The 2016 U.S. presidential election has proven worrisome. Corruption lurks around every corner, and while there are far too many people in power willing to protect it, there are enough hackers and researchers willing to uncover it.
Bernie Sanders knew DNC staff members were plotting against him, but it took a lot more than giving people his word to truly expose the truth. When the “Hillary Leaks” came to be, major news outlets jumped all over the fact that DNC Chair Debbie Wasserman-Schultz and other officials were involved in an email that sought to question Bernie Sanders’ religion as a means to tear away his voters.
But WikiLeaks founder Julian Assange was careful to point out that people were truly missing some valuable information in the emails. This provoked the good people at Marijuana.com to sift through the WikiLeaks dump of the DNC emails, discovering a paid segment by the Wine & Spirits Wholesalers of America (WSWA) that created fear within Washington and encouraged politicians to be wary of marijuana legalization.
In the May 24, 2016 edition of Huddle, a daily Politico newsletter for Capitol Hill insiders, the WSWA’s advertisement reads:
While neutral on the issue of legalization, WSWA believes states that legalize marijuana need to ensure appropriate and effective regulations are enacted to protect the public from the dangers associated with the abuse and misuse of marijuana.
23 states and the District of Columbia have legalized medicinal marijuana while Alaska, Colorado, Oregon, Washington and D.C. have legalized possession and recreational use.

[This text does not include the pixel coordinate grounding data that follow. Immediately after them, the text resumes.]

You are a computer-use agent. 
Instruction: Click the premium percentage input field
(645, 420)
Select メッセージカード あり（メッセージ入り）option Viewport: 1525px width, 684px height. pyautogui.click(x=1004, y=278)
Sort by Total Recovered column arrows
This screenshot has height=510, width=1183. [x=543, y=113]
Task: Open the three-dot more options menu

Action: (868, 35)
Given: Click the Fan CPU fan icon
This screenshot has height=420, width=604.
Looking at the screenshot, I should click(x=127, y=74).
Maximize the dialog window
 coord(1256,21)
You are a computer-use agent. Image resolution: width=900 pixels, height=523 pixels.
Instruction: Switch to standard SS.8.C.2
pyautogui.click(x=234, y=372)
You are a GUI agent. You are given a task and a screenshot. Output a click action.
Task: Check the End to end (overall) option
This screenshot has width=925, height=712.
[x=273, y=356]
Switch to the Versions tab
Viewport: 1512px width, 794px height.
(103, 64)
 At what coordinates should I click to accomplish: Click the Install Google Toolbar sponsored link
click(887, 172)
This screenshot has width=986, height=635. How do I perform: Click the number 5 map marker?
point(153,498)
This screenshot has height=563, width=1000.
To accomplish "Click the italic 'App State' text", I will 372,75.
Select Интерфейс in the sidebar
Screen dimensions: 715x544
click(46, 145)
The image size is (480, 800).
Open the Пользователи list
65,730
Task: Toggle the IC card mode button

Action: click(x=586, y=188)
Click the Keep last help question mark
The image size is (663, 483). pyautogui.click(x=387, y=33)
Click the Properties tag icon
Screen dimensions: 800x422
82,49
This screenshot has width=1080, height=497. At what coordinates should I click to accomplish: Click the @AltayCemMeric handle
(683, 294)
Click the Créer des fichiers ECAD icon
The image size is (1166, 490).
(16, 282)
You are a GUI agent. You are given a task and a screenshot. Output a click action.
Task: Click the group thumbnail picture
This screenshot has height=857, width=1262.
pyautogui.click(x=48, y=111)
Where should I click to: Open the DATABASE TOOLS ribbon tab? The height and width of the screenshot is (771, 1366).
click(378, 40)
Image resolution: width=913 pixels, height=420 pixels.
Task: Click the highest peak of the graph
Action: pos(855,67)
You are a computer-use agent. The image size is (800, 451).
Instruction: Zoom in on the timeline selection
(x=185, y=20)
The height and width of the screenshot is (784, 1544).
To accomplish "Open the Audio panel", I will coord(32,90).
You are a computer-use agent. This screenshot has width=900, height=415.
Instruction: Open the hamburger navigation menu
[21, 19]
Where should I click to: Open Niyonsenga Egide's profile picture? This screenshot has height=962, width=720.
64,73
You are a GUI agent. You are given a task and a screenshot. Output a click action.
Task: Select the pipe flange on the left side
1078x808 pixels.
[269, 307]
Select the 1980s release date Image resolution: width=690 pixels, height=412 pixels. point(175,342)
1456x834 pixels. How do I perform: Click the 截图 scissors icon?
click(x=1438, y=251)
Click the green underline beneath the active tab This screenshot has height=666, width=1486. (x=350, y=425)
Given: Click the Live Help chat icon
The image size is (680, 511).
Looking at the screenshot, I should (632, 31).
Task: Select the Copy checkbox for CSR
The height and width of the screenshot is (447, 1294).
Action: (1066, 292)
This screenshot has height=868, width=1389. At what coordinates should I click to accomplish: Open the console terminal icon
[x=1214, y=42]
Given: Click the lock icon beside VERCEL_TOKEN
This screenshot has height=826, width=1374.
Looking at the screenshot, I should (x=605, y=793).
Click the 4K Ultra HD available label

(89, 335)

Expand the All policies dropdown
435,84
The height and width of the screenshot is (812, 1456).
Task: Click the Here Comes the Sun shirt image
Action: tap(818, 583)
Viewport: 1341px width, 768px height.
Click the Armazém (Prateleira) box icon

In the years since the state legalized medicinal use, Colorado law enforcement officials have documented a significant increase in traffic fatalities in which drivers tested positive for marijuana.
Congress should fully fund Section 4008 of the FAST Act (PL 114-94) in the FY 2017 Appropriations process to document the prevalence of marijuana impaired driving, outline impairment standards and determine driving impairment detection methods.
Tom Angell of Marijuana.com, who is responsible for finding the specific email, says that while the email itself isn’t nearly as secretive and deceptive as the internal DNC messages, it does show the growing concern over marijuana competing with the alcohol industry, with more states continuing to pass reform laws in retaliation.
Morgan Fox of the Marijuana Policy Project opened up on the subject, saying that the alcohol industry ought to pay closer attention to drunk driving as opposed to pot legalization.
“Given that driving under the influence of marijuana is already illegal and that the existing research shows marijuana’s effect on driving ability is significantly less than alcohol, it is difficult to see a legitimate reason for the alcohol industry to be taking up this issue,” Fox said. “They would do better to fund research on how to decrease drunk driving.”
In May, AAA’s safety foundation released a report that proved blood testing drivers for THC should be abandoned, as it holds no scientific validity, but a second part of the report discovered that car crashes involving drivers who had consumed cannabis were increasing.
According to the Washington Traffic Safety Commission, of 592 drivers involved in fatal crashes in 2013, 38 tested positive for cannabis, and 2014 showed 619 deadly crashes, with the number testing positive for cannabis rising to 75. But Staci Hoff, Research Director for WTSC, explained:
In our study, we looked at all five years of date, 2010 to 2014, and there were never 3,000 drivers involved in these fatal crashes during that time period. Only 56 of them had THC and only THC, nothing else.
Law enforcement, mainstream media, and the alcohol lobby have taken advantage of this skewed statistic to instill fear in people about legalizing weed. This has resulted in both politicians and the public demanding that we have something that can measure “how high” someone is while driving.
While the alcohol industry doesn’t make money by trying to decrease instances of drunk driving, by keeping their direct competition, marijuana, illegal, they inadvertently will, and this email is evidence that this is their motive.